Certainly, many paintings in antiquity utilized symbols and colors to represent various teachings within Scripture, such as the idea of a dove for the Holy Spirit (e.g. Luke 3:22). An illiterate Christian could, in a sense, "read" the icon and learn of the faith by the truths it depicts. So too, can a literate Christian reflect on icons and the truths depicted therein, such as Mary holding the child Jesus, calling us to mind the truths of the incarnation. It is this sort of veneration of saintly images that can help us focus and recall the truths of the faith, applying them to our very lives.

POPE BENEDICT XVI, POPE PIUS XII, & ST. JOHN DAMASCENE
Pope Emeritus Benedict XVI spoke of this matter during a 2009 General Audience on seventh century saint John Damascene:
John Damascene was also among the first to distinguish...between worship (latreia), and veneration (proskynesis): the first can only be offered to God, spiritual above all else, the second, on the other hand, can make use of an image to address the one whom the image represents. Obviously the Saint can in no way be identified with the material of which the icon is composed
In the last sentence, the Pope makes the clarification that was MacArthur's concern regarding the object itself degenerating into personification. But what may be more worth examining is his emphasis on the difference between (latreia) and (proskynesis), with the first "only offered to God."

Let me take a brief detour to point out that sometimes older texts may use the English word "worship" even when a lesser sense than latreia is intended. For example, in the 1953 encyclical Fulgens Corona, Pope Pius XII wrote: "But let this holy city of Rome be the first to give the example, this city which from the earliest Christian era worshipped the heavenly mother, its patroness, with a special devotion." (Fulgens Corona, 34)

However, if we look earlier in the encyclical, the Pope clarifies this as distinct from the worship due to God alone:
Non-Catholics and reformers are therefore mistaken when because of this pretext they find fault with, or disapprove of, our devotion to the Virgin Mother of God, as if it took something from the worship due to God alone and to Jesus Christ. The contrary is true because any honor and veneration which we may give to our Heavenly Mother undoubtedly redounds to the glory of her Divine Son, not only because all graces and all gifts, even the highest, flow from Him as from their primary source, but also because "The glory of children are their fathers" (Prov. 17:6). (Fulgens Corona, 15) 
Catholics should be recognized for understanding God is the one deserving of "worship" in the sense of the first commandment. Those who impose the incorrect sense of the term "worship" on Catholic veneration of saints therefore commit the fallacy of equivocation. Saints can be revered (or "worshipped" depending on translation or alternate use of the term) in another sense because, as Pope Pius says above, they reflect the glory of God's grace. Veneration of saints is ultimately, in its final essence, praise for Christ.

What is expected :: For each statement, answer yes or no on whether the passage on veneration of images and saints agrees with it, and quote the words of the passage that decide it: 1. According to Benedict XVI, John Damascene held that veneration can make use of an image. 2. Benedict XVI spoke about John Damascene during a 2005 General Audience. 3. The passage says an illiterate Christian could not learn the faith from an icon.

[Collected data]

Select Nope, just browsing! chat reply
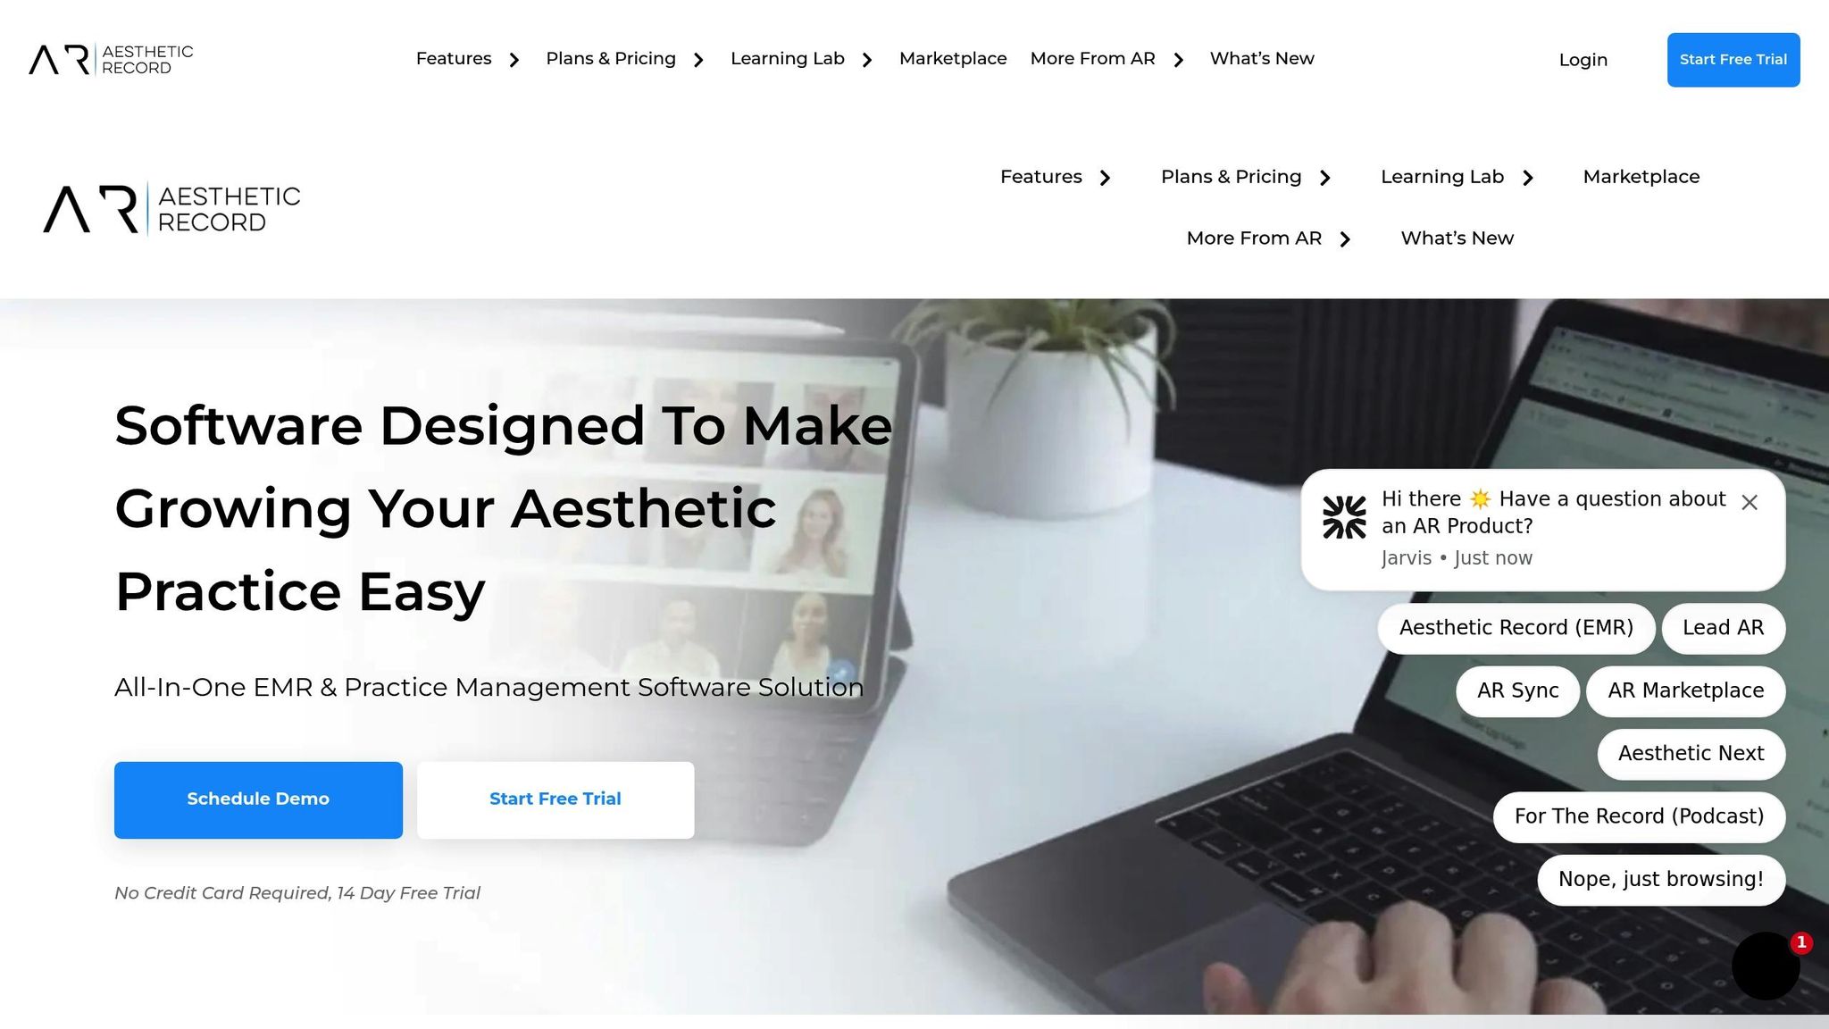Viewport: 1829px width, 1029px height. pyautogui.click(x=1661, y=880)
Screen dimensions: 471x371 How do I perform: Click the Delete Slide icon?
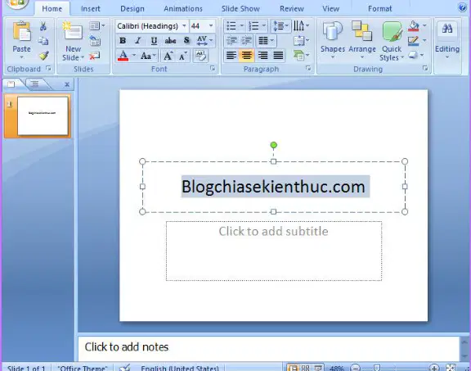(95, 56)
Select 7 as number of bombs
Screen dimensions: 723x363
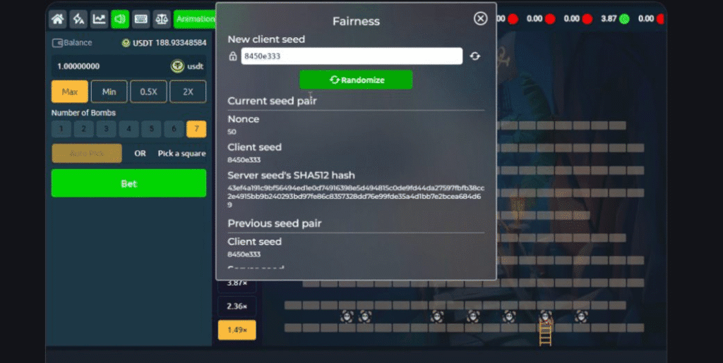[196, 129]
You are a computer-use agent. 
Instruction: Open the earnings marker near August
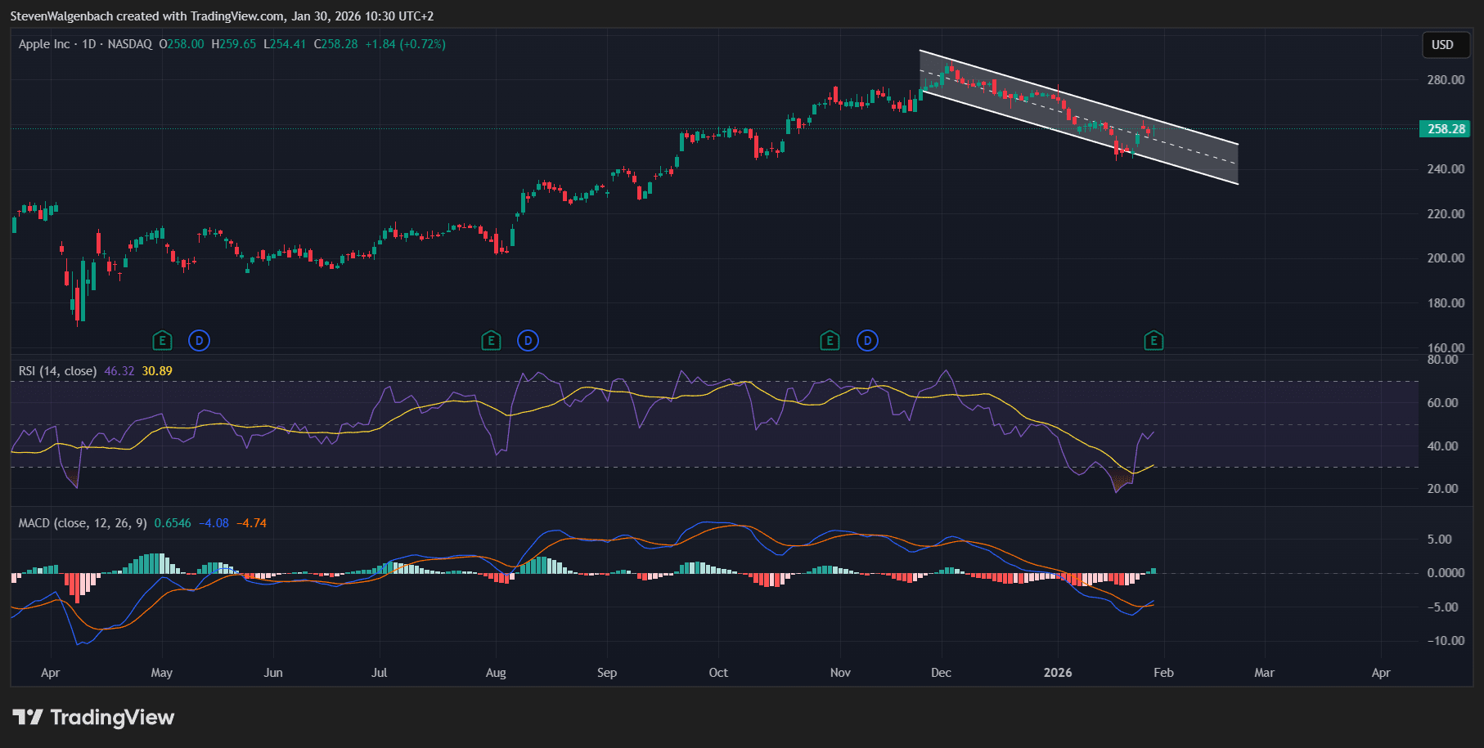pos(491,340)
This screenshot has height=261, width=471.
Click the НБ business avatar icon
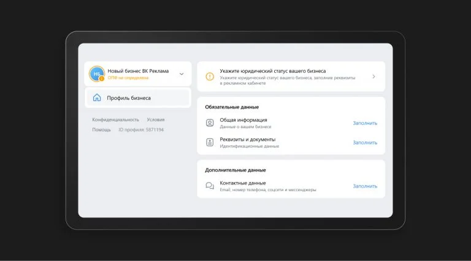pyautogui.click(x=96, y=74)
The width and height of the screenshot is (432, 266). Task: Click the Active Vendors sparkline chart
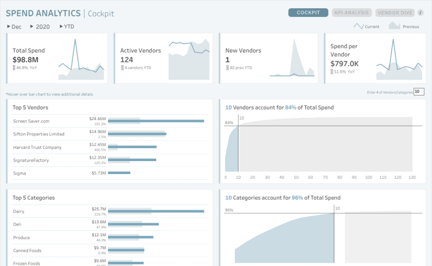coord(188,60)
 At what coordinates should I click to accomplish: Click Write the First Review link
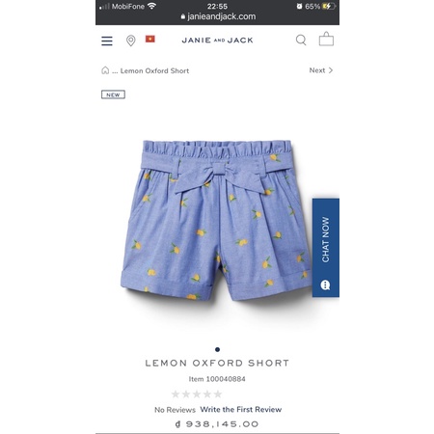point(241,409)
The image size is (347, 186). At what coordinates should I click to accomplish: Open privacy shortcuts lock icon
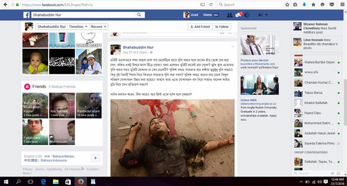pos(261,15)
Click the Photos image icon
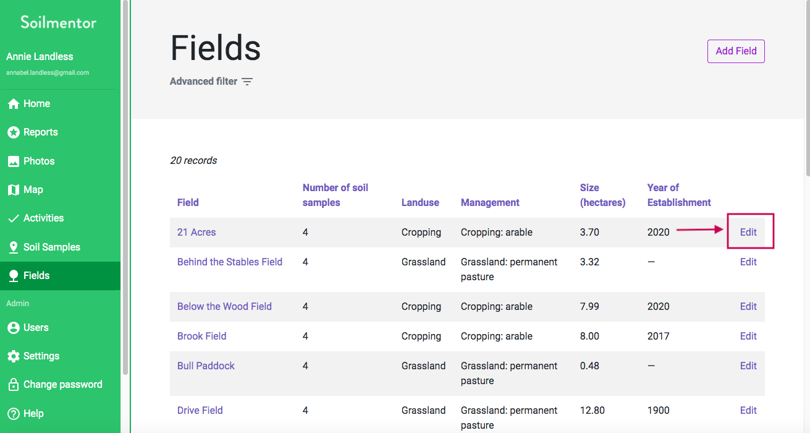The height and width of the screenshot is (433, 810). pos(13,161)
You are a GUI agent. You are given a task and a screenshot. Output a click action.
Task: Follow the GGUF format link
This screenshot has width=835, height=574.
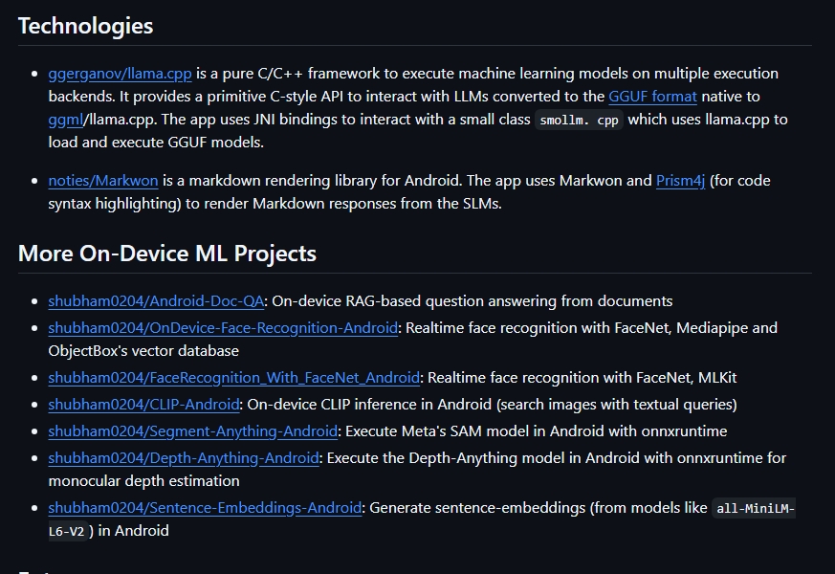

Task result ::
1. Yes: "the second, on the other hand, can make use of an image to address the one whom the image represents"
2. No: "during a 2009 General Audience on seventh century saint John Damascene"
3. No: "An illiterate Christian could, in a sense, "read" the icon and learn of the faith by the truths it depicts."